The most commonly used DMARDs for ankylosing spondylitis are methotrexate (Rheumatrex®, Trexall®) and sulfasalazine (Azulfidine®). It should be noted that the ACR does not recommend the use of DMARDs in the treatment of Ankylosing Spondylitis with the exception of sulfasalazine, which it says can be considered for patients who cannot take a TNF inhibitor (see Biologics section) due to side effects or other factors, or for people with AS who have prominent arthritis that affects the arms and legs.
Methotrexate (Trexall®, Rheumatrex®, Otrexup®, Rasuvo®)
Methotrexate (Trexall®, Rheumatrex®, Otrexup®, Rasuvo®) works by blocking enzymes that help DNA (genetic material in the cells of your body) form or repair. This prevents some cells in your body from reproducing themselves. Experts believe that methotrexate also interacts with your immune system. It is not entirely clear how methotrexate works in ankylosing spondylitis, but it can be effective in reducing swelling, pain, and long-term damage to joint in the knees, ankles arms or hips.

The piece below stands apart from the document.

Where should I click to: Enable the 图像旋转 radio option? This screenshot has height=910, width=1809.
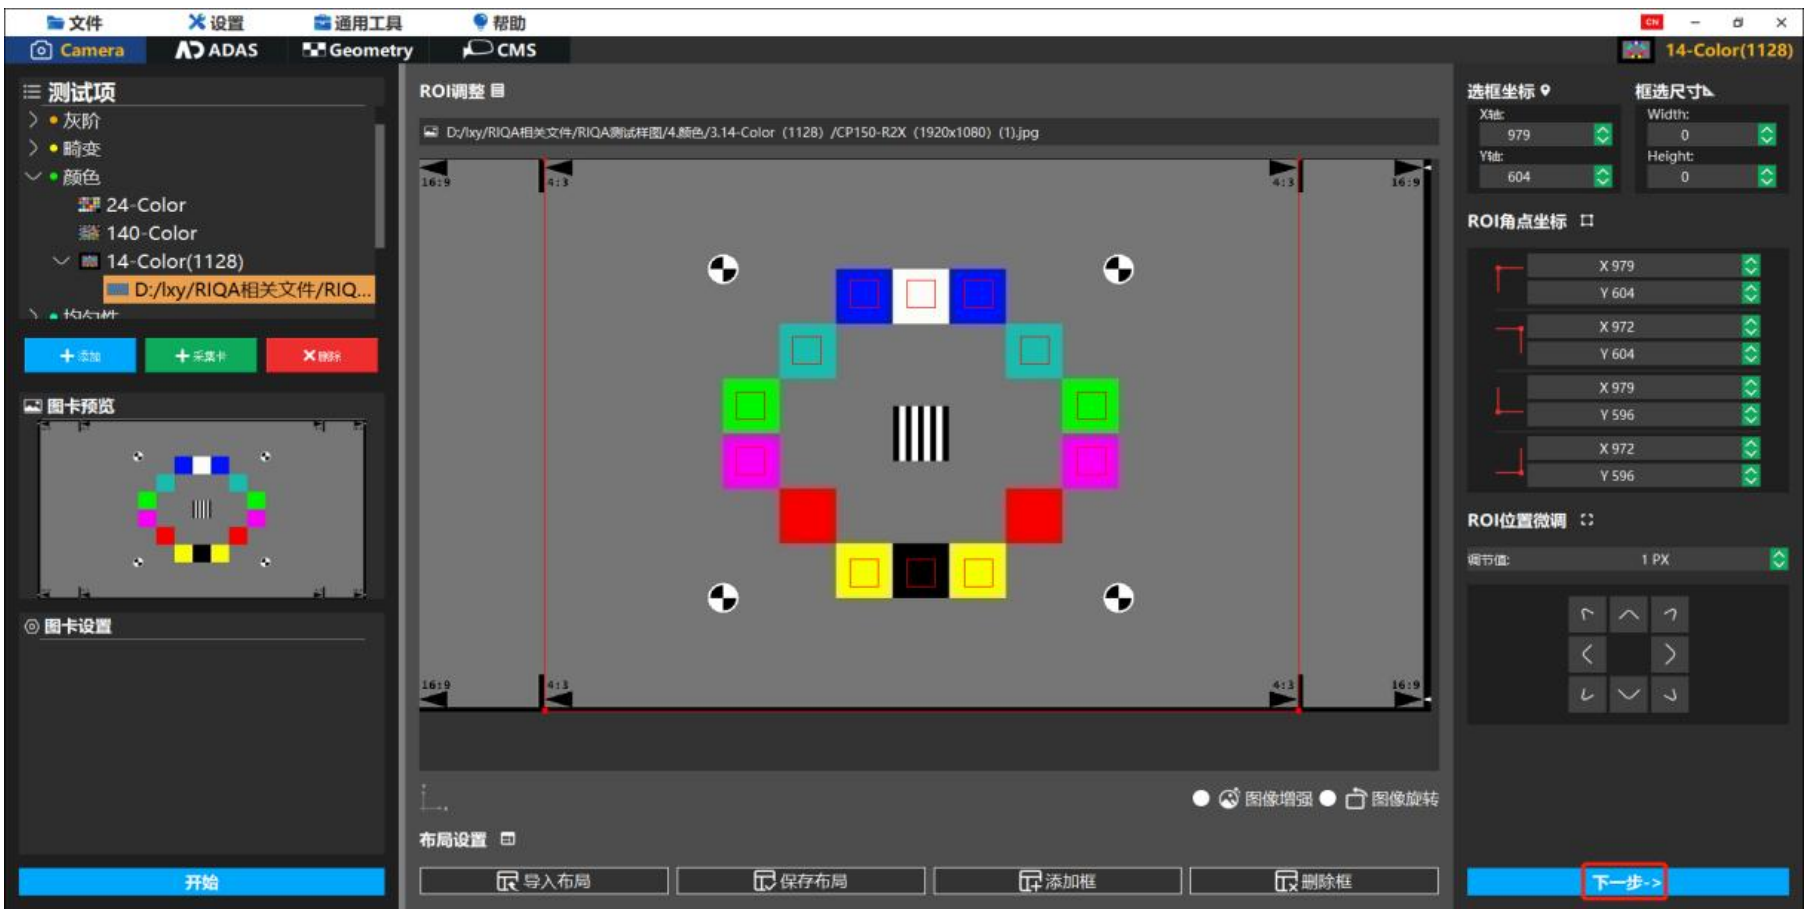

Sulfasalazine (Azulfidine®) may be used to treat ankylosing spondylitis symptoms like pain or swelling in the arms, knees, hips or ankles. It may be used alone or in combination with other medicines.
Sulfasalazine(Azulfidine®) is sometimes given to ankylosing spondylitis patients whose ankylosing spondylitis remains active despite the use of NSAIDs. However, for most of these patients, the ACR’s ankylosing spondylitis treatment recommendations recommend against the use of sulfasalazine (Azulfidine®). In patients whoseankylosing spondylitis is not adequately controlled by NSAIDs, the ACR recommends treatment with a TNFi instead of sulfasalazine (Azulfidine®) The ACR says treatment with sulfasalazine (Azulfidine®) could be considered for patients who cannot take a TNFi due to side effects of other factors. Sulfasalazine (Azulfidine®) could also be considered for people with Ankylosing Spondylitis who also have prominent arthritis that affects the arms and legs (called peripheral arthritis).
We don’t know exactly why sulfasalazine (Azulfidine®) eases symptoms like peripheral pain, swelling, or joint stiffness in some ankylosing spondylitis patients. It may prevent joint damage and over the long term, loss of your joint function.
Glucocorticoids are medicines used to reduce inflammation. They may also be called corticosteroids or even “steroids” for short. The most commonly prescribed glucocorticoids are prednisone and methylprednisolone (Medrol®), which are taken orally. Corticosteroids may also be injected by your physician directly into the affected joint(s).
These strong inflammation-fighting drugs are similar to the cortisone made by your body. Glucocorticoids are designed to act the same way as the hormones (natural steroids) made by your adrenal glands that sit on top of your kidneys. They can suppress inflammation and make your immune system less active. However, increasing the dosage of oral corticosteroids to more than six mg per day can also raise the likelihood of side effects.
The ACR guidelines for the treatment of ankylosing spondylitis concluded that there is little evidence to support long- term treatment with systemic (oral) corticosteroids. Short-term treatment with rapid tapering off of a corticosteroid may be used in a very limited number of circumstances. More commonly, corticosteroids are injected directly into a joint to quickly relieve pain and swelling if you are having a flare in just one or two joints, or if your symptoms are not relieved by taking an NSAID.